STUDY HYPOTHESIS AND DESCRIPTION
POTS is one of the more common symptoms of ME/CFS. This syndrome appears to involve the cardiopulmonary and peripheral vascular systems, both are modulated by the autonomic nervous system. It is unclear why these systems become dysfunctional to cause POTS but understanding the biological pathology underlying it will be relevant to helping understand its relationship to ME/CFS.

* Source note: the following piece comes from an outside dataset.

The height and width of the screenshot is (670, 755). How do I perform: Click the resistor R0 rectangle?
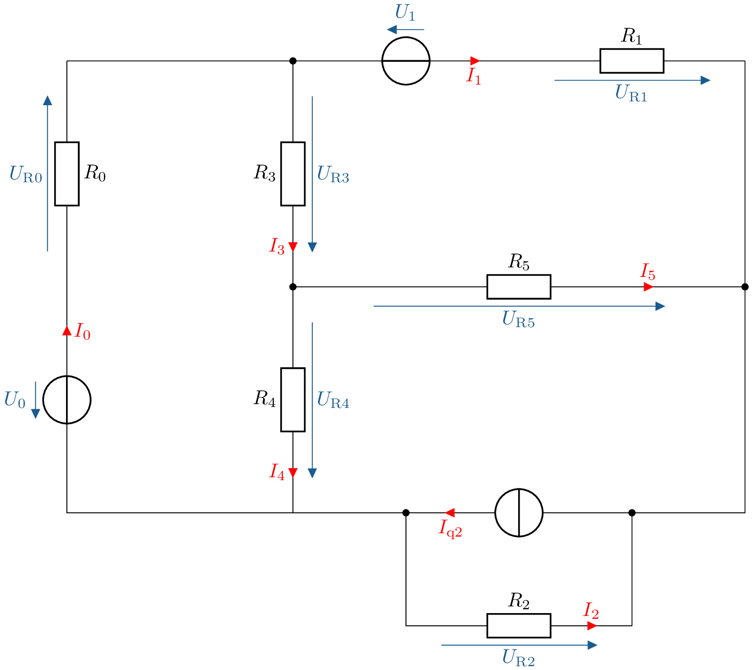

Cardiopulmonary exercise testing together with direct measurement through invasive arterial catheters (iCPET) has been useful to define the reason for unexplained dyspnea in general populations thought to be heart or lung in origin. Using this same diagnostic tool, ME/CFS patients have been evaluated and found to demonstrate a preload failure (PLF) pattern under maximum exercise. There are two forms of this PLF that has been observed: low flow and high flow. The low flow phenotype appears to be consistent with a failure of the autonomic nervous system to shift blood from the venous to the arterial side of the circulation or another possibility is a reduced total blood volume. On the other hand, the high flow phenotype appears as an arterial to venous shunt in the peripheral circulation or another possibility is a reduced oxygen delivery to peripheral circulatory beds or a reduced utilization by the mitochondria.

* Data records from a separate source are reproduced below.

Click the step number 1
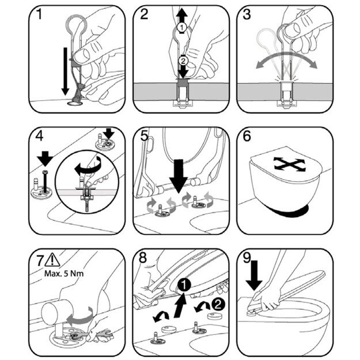39,14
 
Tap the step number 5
144,136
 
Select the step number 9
247,257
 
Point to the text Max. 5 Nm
64,274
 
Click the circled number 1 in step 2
181,28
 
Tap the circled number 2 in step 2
183,61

A blood tissue repository has been underway at the BWH for ME/CFS patients undergoing iCPET for many years and blood is available to study 84 ME/CFS patients (all with POTS) and 30 healthy participants for comparison. These blood samples are obtained before, during peak, and one hour after an iCPET procedure and will undergo analysis by proteomic, phospho-proteomic, and metabolomic methods.
Phospho-proteomics is an analysis form yet to be conducted on ME/CFS patient samples. Plasma proteomics have been conducted in ME/CFS patients but always at rest and not under stress exercise conditions when fatigue and exercise-induced differences are most likely to become evident.